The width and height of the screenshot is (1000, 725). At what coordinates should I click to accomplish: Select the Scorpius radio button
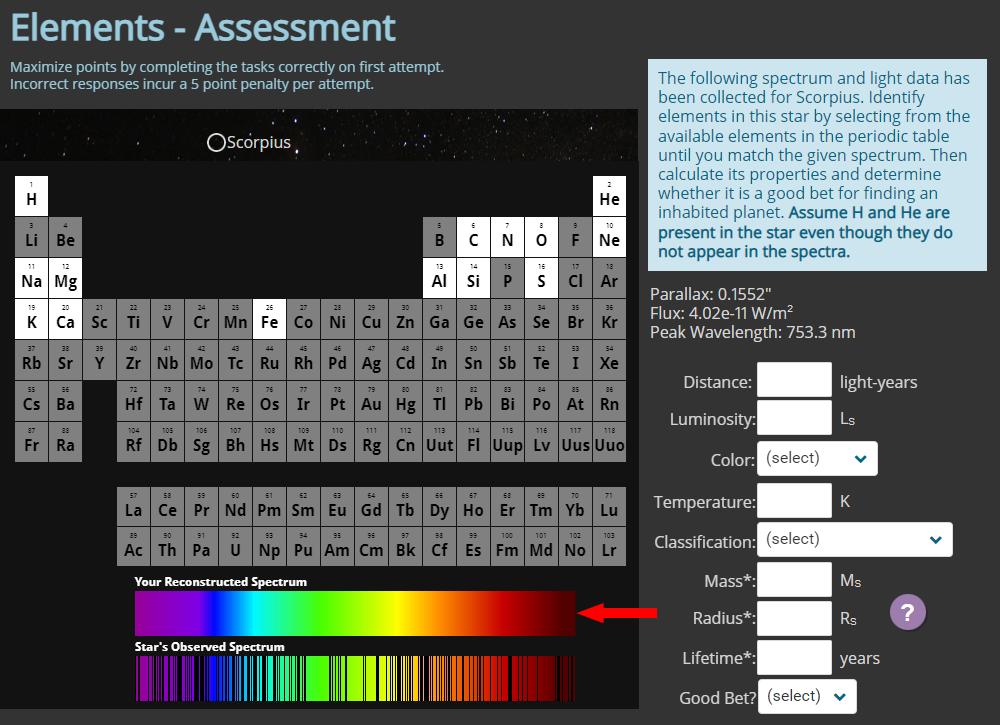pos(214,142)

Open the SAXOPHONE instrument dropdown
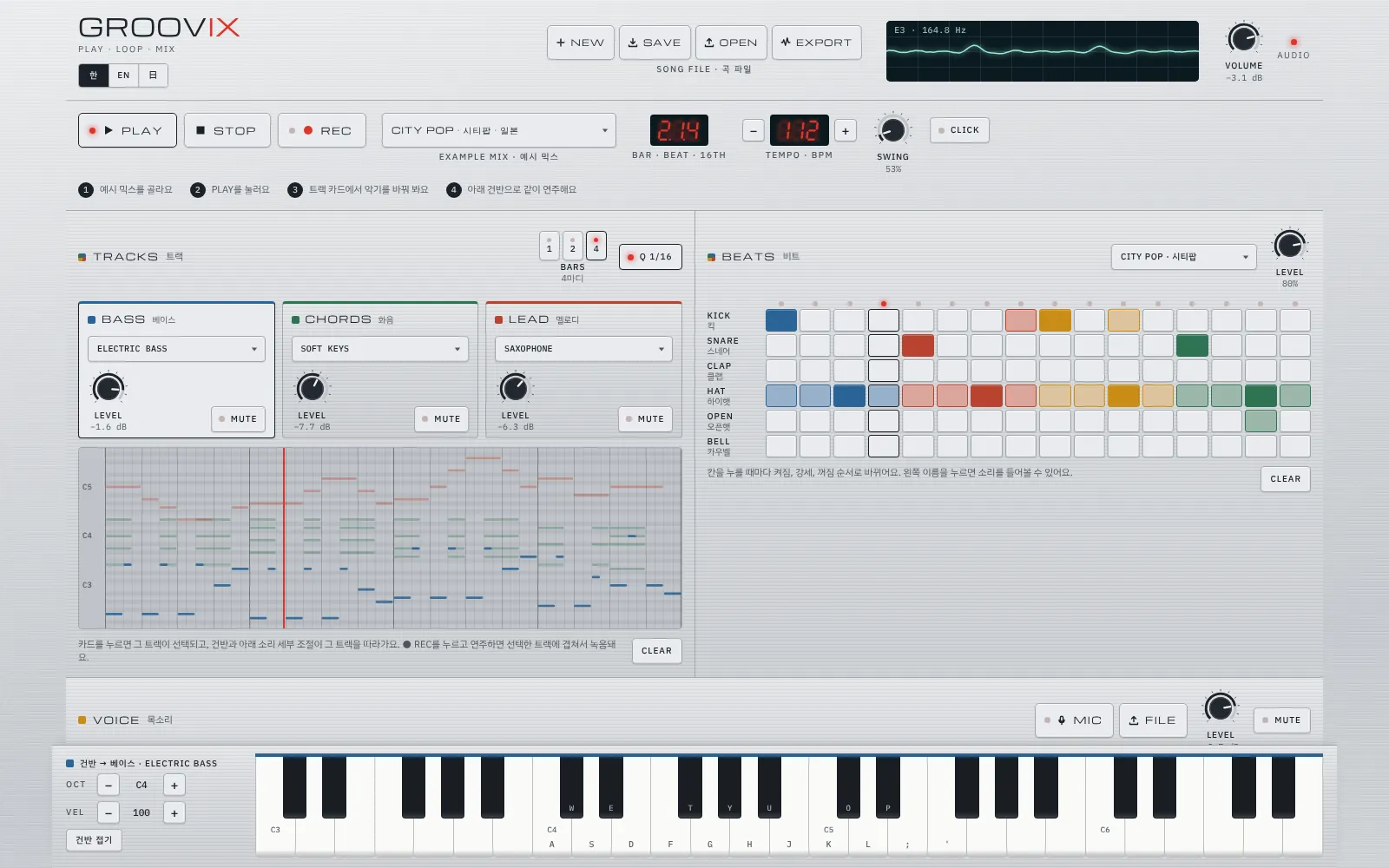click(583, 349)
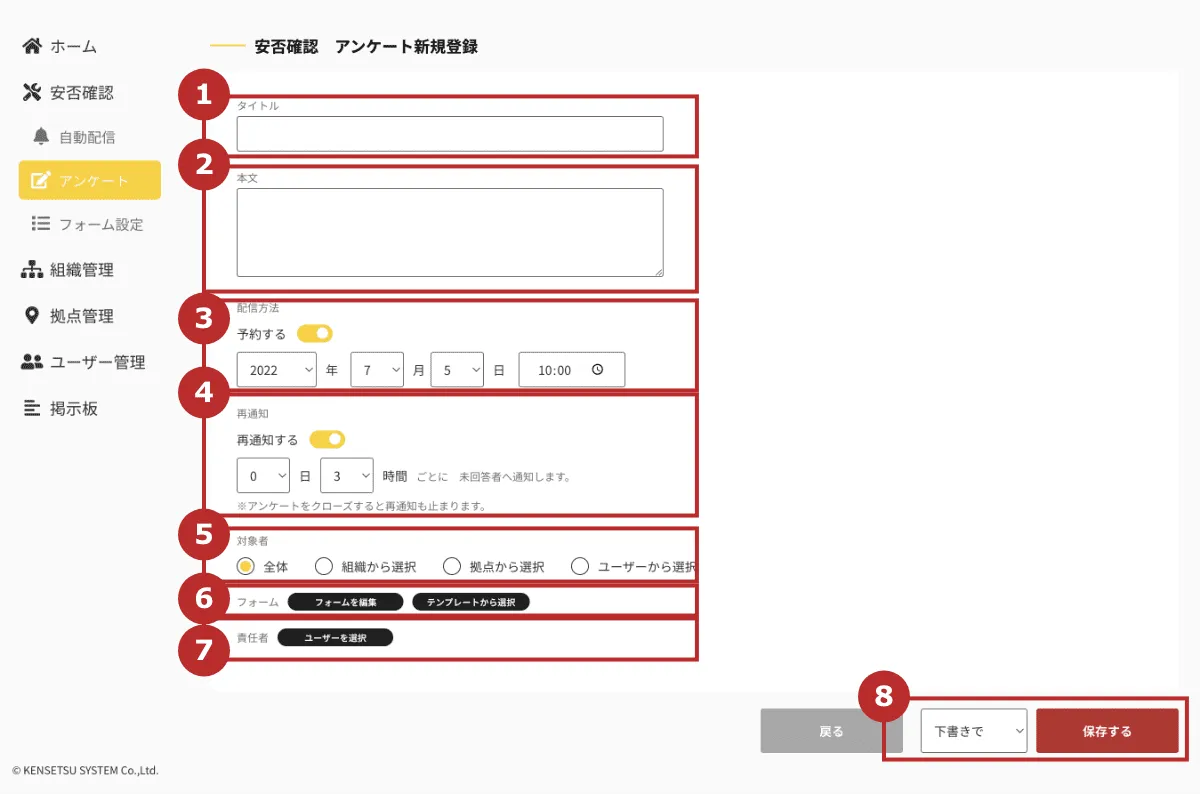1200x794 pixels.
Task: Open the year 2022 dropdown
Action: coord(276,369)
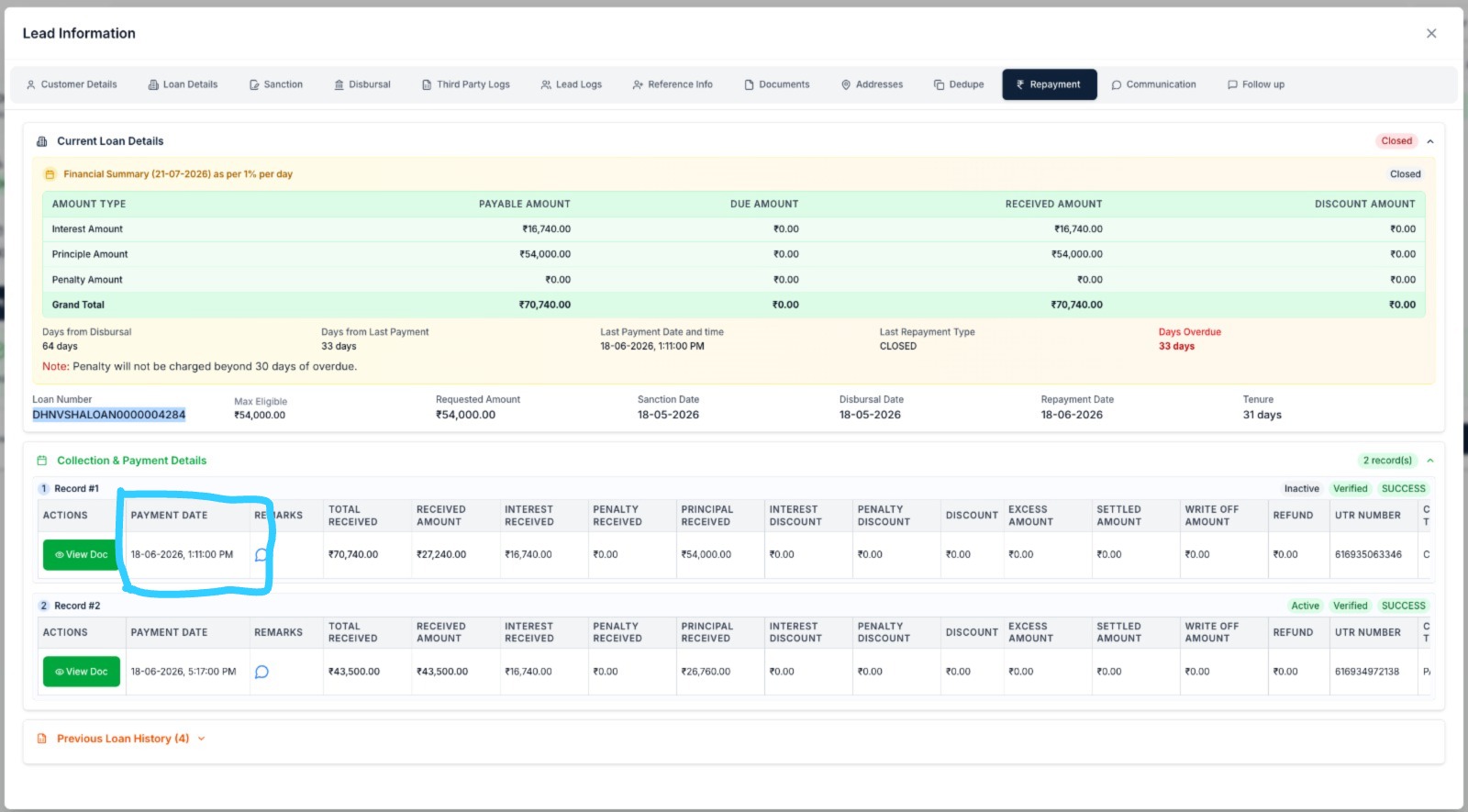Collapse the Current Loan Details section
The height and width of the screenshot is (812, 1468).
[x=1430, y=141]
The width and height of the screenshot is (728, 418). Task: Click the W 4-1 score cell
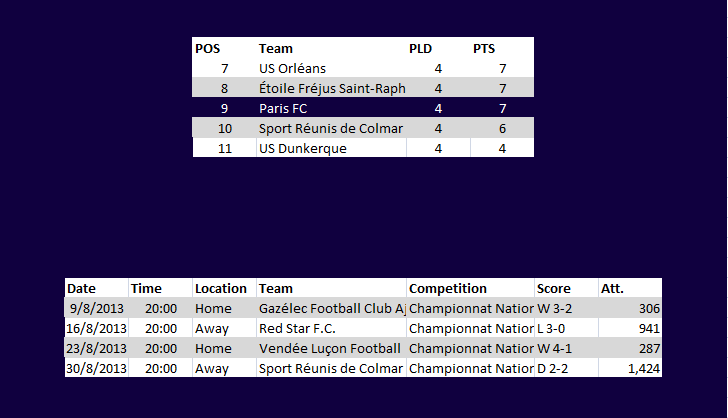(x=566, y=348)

-------------------------

◆ Directions
Your answer must be the records above, copied exactly, with no pictures.

◆ Response area
The width and height of the screenshot is (1000, 725). At what coordinates should I click to accomplish: Select the Scorpius radio button
pos(214,142)

Open the SAXOPHONE instrument dropdown
click(583, 349)
1200x794 pixels.
Task: Open the year 2022 dropdown
Action: coord(276,369)
Collapse the Current Loan Details section
The height and width of the screenshot is (812, 1468).
[x=1430, y=141]
The width and height of the screenshot is (728, 418). Task: Click the W 4-1 score cell
(x=566, y=348)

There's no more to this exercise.